## TASK TO COMPLETE:
Please copy the data below word for word, beginning at the line that has "1104x1092 pixels. At" and continuing through the end of the data. Leave out the pictures.

## PROVIDED MATERIAL:
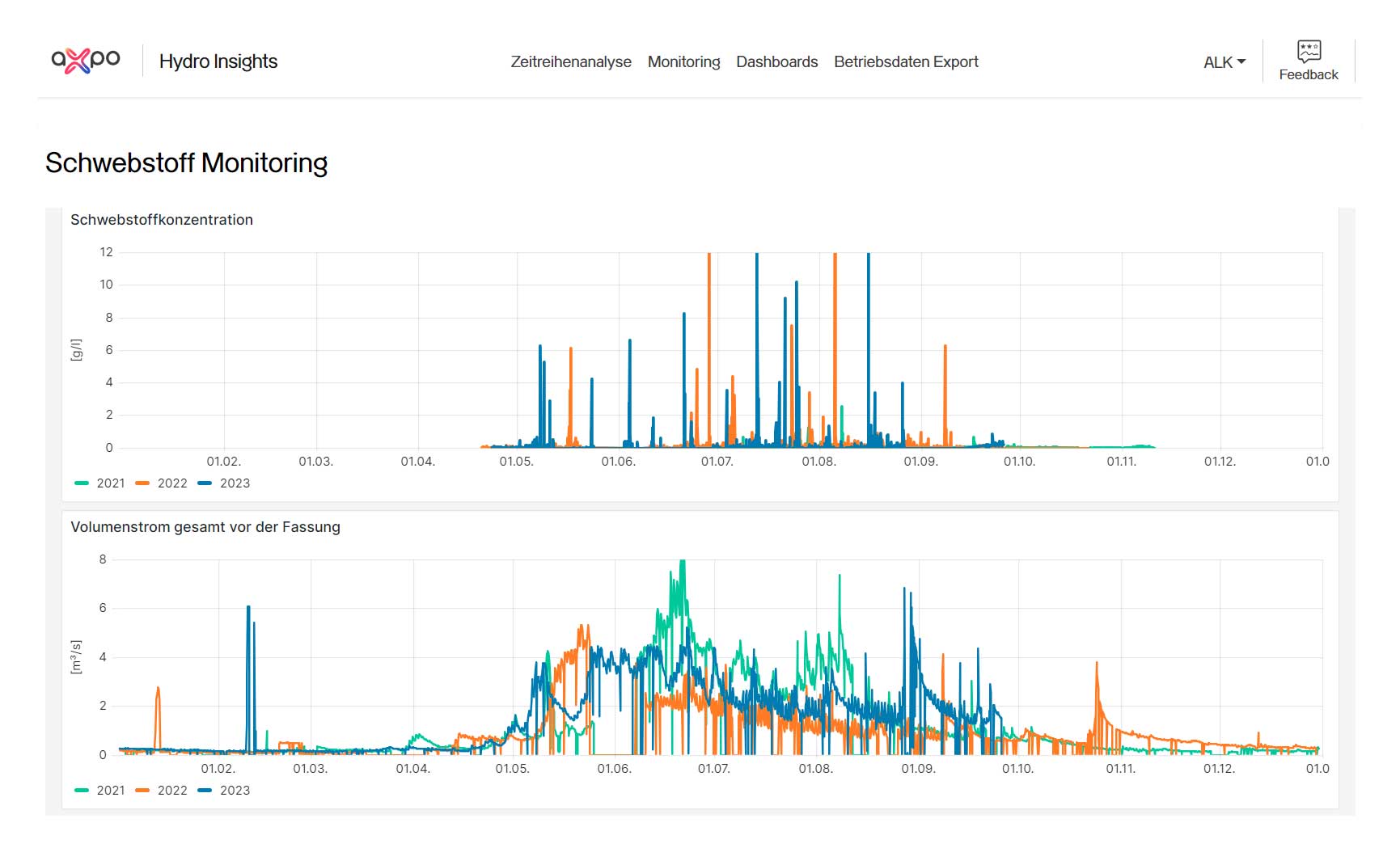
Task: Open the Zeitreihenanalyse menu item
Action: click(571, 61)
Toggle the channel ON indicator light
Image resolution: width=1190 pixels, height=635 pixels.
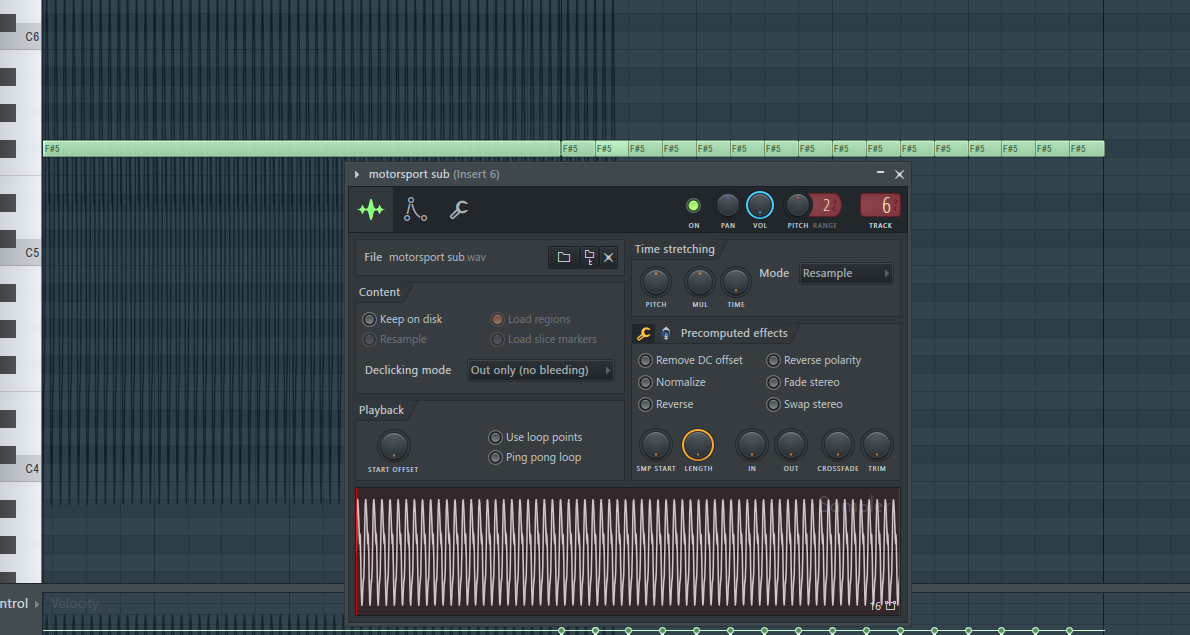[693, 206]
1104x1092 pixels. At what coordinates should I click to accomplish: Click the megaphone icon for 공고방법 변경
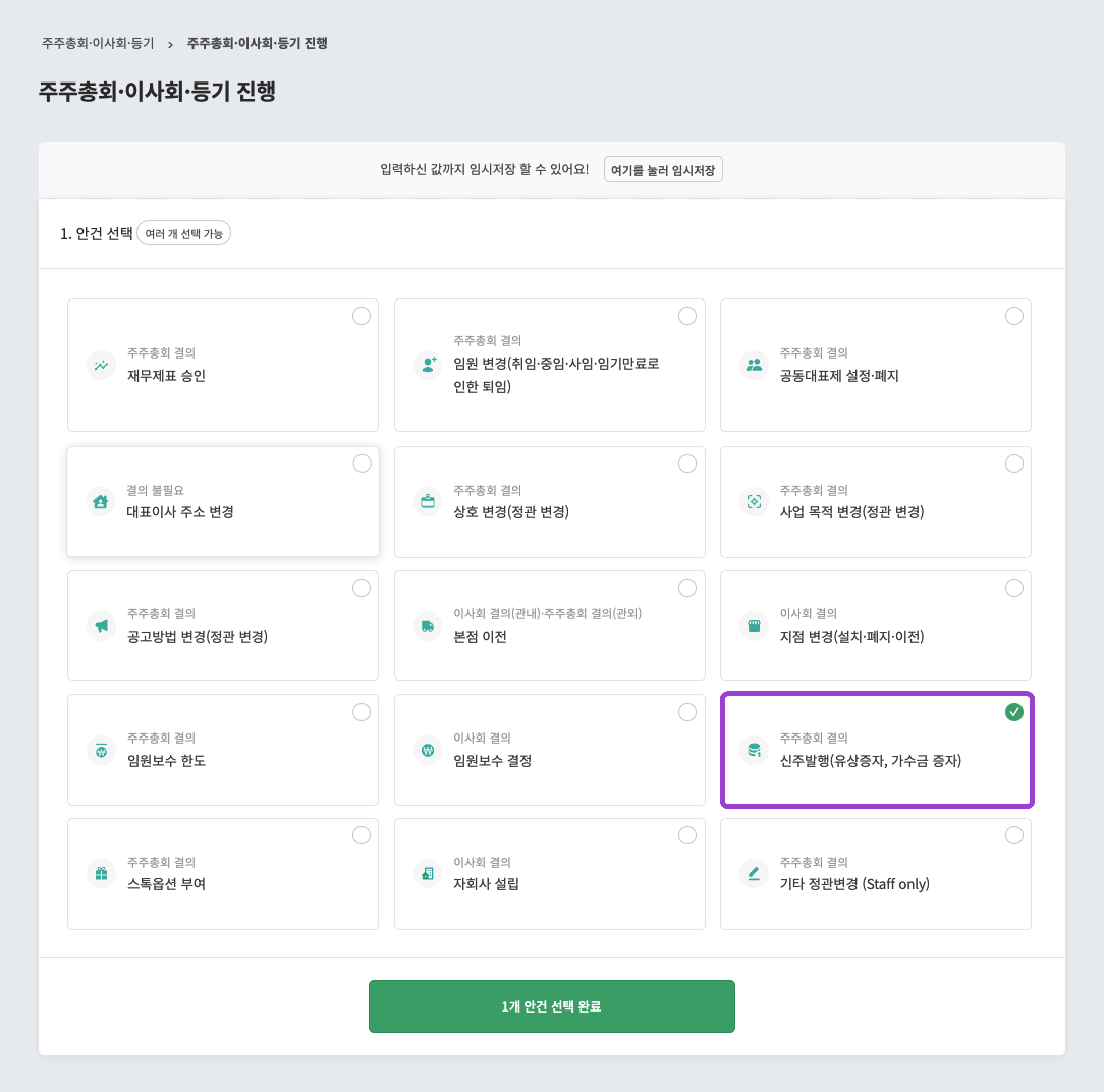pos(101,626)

## EXERCISE RESPONSE:
1104x1092 pixels. At what coordinates should I click to accomplish: Click the megaphone icon for 공고방법 변경
pos(101,626)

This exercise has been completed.